There is no shortage in these parts of egregious bouncers. Legendary, even. You will have seen them in action outside hostelries, music halls and discotheques.
There will be an element of re-training required to acquaint these personnel of the different parameters required for the Commonwealth Games.
They will have to relax their usual ban on trainers. It will be embarrassing if races are cancelled because the athletes could not gain admittance to the stadium. If there is a dress code banning tracksuits, not only competitors but half the population of Glasgow will be excluded from venues.
The bouncers must not turn away spectators with the admonition: "Sorry, pal, you're out of your face with the Lucozade."
They must not try the traditional excuse "regulars only" considering that there have only been two Commonwealth games in Scotland and the last one was in 1986.
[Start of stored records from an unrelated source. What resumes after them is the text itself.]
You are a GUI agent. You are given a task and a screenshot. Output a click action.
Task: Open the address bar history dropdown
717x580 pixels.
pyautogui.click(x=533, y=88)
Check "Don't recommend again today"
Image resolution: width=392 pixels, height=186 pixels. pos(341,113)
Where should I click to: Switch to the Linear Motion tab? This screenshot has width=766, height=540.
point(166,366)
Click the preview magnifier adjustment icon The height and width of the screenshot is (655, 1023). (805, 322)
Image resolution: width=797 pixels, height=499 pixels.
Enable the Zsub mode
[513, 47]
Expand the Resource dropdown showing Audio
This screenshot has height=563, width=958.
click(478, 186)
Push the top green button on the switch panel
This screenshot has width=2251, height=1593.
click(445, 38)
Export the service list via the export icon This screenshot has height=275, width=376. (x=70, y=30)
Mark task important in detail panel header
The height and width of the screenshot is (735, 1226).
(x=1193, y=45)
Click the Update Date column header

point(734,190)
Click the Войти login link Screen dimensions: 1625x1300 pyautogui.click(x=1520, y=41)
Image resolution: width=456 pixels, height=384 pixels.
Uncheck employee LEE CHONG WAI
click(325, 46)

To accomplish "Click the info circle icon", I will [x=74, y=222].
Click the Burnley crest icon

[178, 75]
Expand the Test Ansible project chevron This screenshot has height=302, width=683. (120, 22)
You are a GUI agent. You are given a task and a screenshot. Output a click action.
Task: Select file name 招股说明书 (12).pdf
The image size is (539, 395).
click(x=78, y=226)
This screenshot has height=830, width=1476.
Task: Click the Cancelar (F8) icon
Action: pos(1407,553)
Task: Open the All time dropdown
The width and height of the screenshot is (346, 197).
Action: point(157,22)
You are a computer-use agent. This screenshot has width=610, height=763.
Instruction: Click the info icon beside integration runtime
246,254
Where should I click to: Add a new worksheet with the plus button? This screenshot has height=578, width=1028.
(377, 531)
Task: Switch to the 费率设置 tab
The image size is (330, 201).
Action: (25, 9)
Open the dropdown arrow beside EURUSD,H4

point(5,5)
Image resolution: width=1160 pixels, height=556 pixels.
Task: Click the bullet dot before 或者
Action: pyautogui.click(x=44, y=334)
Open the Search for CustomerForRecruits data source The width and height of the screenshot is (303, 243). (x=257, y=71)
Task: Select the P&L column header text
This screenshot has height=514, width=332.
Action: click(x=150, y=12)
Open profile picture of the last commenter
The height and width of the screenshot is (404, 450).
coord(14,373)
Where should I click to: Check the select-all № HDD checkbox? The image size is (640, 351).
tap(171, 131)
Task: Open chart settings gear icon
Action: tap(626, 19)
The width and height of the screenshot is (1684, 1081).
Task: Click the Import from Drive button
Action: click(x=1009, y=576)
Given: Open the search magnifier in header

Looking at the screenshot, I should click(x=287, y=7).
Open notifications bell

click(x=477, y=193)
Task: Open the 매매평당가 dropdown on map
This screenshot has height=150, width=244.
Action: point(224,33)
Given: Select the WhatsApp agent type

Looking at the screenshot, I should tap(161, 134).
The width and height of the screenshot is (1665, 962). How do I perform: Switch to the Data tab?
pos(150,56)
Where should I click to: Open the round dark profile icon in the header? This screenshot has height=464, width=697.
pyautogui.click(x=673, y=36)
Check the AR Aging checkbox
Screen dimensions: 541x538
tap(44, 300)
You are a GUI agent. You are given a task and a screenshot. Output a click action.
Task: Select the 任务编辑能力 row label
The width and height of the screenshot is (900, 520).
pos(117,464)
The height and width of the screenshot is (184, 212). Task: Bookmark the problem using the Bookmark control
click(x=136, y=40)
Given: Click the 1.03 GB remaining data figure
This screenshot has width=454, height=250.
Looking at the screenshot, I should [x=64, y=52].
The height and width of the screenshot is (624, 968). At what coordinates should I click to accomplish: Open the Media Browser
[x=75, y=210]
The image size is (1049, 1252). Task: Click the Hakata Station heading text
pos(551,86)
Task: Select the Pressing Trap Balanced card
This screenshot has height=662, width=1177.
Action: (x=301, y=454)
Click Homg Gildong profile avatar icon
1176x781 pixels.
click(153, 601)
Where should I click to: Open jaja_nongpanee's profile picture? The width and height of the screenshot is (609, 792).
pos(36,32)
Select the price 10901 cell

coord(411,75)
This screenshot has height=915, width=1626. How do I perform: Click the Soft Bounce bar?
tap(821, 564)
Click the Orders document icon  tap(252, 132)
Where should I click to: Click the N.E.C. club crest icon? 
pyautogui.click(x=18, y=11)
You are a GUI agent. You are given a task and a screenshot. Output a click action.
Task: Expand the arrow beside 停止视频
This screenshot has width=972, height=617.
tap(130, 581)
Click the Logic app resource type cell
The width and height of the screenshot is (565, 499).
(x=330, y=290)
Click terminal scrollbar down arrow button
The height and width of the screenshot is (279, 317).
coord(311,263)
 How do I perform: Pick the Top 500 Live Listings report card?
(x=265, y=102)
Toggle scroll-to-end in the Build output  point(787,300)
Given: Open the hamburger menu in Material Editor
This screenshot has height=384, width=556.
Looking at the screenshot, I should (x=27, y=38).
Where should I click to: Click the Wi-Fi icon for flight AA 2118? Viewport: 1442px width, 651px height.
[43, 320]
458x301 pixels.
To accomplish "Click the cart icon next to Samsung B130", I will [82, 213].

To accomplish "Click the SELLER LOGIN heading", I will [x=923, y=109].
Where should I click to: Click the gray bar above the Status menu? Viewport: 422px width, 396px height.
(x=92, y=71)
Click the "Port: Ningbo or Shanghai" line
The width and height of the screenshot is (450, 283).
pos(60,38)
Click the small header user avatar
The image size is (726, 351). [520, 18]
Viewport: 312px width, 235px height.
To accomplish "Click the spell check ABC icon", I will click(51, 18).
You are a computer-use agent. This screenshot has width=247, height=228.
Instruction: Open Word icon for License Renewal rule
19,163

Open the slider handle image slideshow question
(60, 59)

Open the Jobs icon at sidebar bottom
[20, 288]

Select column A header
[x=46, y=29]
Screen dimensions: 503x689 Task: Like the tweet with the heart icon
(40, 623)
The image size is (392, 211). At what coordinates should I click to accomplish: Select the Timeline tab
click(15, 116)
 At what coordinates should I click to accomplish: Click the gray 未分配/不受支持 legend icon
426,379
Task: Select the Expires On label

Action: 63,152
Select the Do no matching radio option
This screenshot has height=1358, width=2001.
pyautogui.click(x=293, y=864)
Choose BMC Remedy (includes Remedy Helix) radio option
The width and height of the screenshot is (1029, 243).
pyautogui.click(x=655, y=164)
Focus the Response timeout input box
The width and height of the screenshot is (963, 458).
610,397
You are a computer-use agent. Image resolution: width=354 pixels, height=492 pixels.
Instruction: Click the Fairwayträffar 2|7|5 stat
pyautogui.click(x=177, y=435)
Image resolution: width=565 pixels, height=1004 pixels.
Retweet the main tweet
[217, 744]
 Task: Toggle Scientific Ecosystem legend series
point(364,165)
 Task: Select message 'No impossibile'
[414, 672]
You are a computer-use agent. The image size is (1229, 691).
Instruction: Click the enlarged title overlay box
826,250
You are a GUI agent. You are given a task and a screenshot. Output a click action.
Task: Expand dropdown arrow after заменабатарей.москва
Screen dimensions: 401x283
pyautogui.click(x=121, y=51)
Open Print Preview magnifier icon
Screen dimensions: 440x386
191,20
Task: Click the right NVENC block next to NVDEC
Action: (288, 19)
Bouncers used to the rough and tumble of Glasgow nightlife will have to adopt a more friendly and conciliatory approach to the public. They must abandon the concept of "Please do not argue with the security staff as a punch in the face can often offend."
Glasgow might do well not to go for so-called professional stewarding which, as we know, can be unreliable not to mention sullen. Call upon the general public to donate their services. The Barcelona Olympics of 1992 were extremely friendly, due mainly to the thousands of volunteers trained to welcome visitors and advise on the joys of the city.
Glasgow could do the same. Dragging people to the Burrell Collection. Giving directions to the nearest Gregg's. Explaining what Gaun Yersel means.
The volunteer kit will be simple: a Primark T-shirt, a baseball hat turned backwards and a packet of bubblegum.
As a deterrent to terrorists, some volunteers' T-shirts will have the message: "This is Glesca. We'll set aboot ye."